Today I'd like to show some of my projects I had created over the past few days/weeks.

Recycled wool and sari silk tam listed on Purple Sage Designz website.

I made those 2 visor tams as trade-ins for handmade soap from the fabulous Anhoki.

And finally another patchy skirt in my serial of recycling:
listed on Etsy

Monday, February 2, 2009

5 Tips to make "Working at Home" work for you

(cartoon source)
Disclaimer: These tips are based on my own personal "working at home" experience of over 4 years and may be helpful to readers who are already working from home or plan to do so.

1. Motivation

If you work from your own home it may be based on your own decision or life's circumstances, but we made this step at one point in our life for reasons. My motivational factor is "being my own boss" and working on my own terms. I can't remind myself often enough why I chose to work within the premises of our own home. No matter where you work and how, work is work. And there are times when our "job" is boring, stressful or not overly financially rewarding. We may doubt that working at home was a good choice after all. It will not always appear like the paradise you were always dreaming about, give yourself a positive kick to get back on track!

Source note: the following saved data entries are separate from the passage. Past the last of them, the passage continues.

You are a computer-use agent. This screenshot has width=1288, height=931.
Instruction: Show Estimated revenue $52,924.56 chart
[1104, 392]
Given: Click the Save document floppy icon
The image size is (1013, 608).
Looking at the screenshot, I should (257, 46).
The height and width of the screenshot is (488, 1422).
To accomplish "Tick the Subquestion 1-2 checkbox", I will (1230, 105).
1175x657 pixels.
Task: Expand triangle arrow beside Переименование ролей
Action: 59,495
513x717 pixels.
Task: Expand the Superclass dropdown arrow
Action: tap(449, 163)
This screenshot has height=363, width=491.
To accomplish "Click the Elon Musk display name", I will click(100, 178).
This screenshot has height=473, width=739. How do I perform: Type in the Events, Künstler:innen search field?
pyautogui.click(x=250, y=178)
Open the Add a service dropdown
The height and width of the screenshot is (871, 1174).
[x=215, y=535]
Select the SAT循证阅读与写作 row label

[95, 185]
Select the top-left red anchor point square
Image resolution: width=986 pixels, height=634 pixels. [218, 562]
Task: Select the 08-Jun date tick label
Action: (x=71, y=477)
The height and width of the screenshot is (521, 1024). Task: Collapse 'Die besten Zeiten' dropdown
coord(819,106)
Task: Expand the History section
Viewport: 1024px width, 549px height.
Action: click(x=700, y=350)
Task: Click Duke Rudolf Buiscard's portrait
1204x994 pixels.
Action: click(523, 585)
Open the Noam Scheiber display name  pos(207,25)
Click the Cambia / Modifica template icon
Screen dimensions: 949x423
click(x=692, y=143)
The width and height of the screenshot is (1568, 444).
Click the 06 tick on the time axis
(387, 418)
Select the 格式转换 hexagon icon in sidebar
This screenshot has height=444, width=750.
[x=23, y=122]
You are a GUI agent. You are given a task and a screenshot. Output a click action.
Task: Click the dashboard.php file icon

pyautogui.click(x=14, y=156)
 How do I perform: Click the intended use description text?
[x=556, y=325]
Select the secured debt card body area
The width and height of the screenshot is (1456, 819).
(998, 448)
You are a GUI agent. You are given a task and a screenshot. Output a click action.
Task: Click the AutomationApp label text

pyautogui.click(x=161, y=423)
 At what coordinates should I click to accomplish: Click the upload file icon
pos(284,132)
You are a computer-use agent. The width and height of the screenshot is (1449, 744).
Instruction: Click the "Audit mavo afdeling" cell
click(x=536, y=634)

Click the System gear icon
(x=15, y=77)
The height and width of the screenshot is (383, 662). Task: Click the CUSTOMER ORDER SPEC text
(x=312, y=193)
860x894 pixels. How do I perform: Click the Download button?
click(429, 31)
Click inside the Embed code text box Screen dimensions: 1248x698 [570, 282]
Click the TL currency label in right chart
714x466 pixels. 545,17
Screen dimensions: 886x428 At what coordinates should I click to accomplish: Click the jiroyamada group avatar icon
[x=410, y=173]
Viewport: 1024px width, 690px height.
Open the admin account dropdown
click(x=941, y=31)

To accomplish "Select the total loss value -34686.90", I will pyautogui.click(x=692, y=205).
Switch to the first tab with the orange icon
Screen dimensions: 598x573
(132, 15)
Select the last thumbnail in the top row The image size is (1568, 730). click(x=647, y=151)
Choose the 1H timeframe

Remind yourself of the reasons why you wanted to work at home in the first place.

2. Priorities

There is no boss to tell you what to work on today.
Often you have to split your personality into boss/employee and set up a work schedule based on urgency of tasks to get accomplished. Finishing time sensitive orders first is a good rule of thumb. If you have large pressing orders to fill you shouldn't worry about peripheral matters. Or allow yourself to get side tracked by personal matters. You don't have to be in your office at 8am, but yet you are responsible for the efficiency of your actions.

Work on pressing orders/tasks first until the job is done

3. Structuring the day

Let's face it, humans need a time structure, it is our nature regardless of romantic ideas about freedom and enjoying life. Good thing is, we don't have to do the "9 to 5" thing if this is not in harmony with our bio rhythm. It is wise to investigate your body's and mind's high's and low's. Working during the hours when we feel most alert and active will give us the best results, and we should stick to a rough schedule. Of course the beauty of working at home is that every schedule can be modified or changed if we feel the need to. Make it clear to yourself and others when you are on the job and when you are off. Don't let work take over your entire wake hours.

Set your own schedule and stick to it.

4. Respect your "work"

If you don't value your work at home as a real profession nobody will. One of the pitfalls of you daily presence at home will be others tempted to take advantage of your staying at home and assumed flexibility and leisure. Watching other people's children, running errands or simply expectations that the house will be in spotless condition because "well, you are at home all day", shouldn't be part of the plan. We are open for exceptions, but

don't fall into the trap of availability or guilt to say NO.

5. Social aspect

Ok, unless you do hire employees, partner up with a friend or you have a lot of customer contact, you will work alone.
Since communicating/trading via internet has become very common I believe that a good part will find themselves in a position to work without peers. Now it depends on your personality or surrounding social net how much interaction you need. The internet has a wealth of forums and groups to exchange ideas with like-minded people or who share your working field. Some may be lucky to find local guilds or groups as well. Keep in mind that the lovely cliche of working in pjs is a popular idea and subject of many cartoons but can be tricky over time. Getting dressed, regardless of your lifestyle, is an important part of our identity. Whether chic, mainstream, hippie or goth.

We should not become invisible working bees, but portray ourselves and still get out there.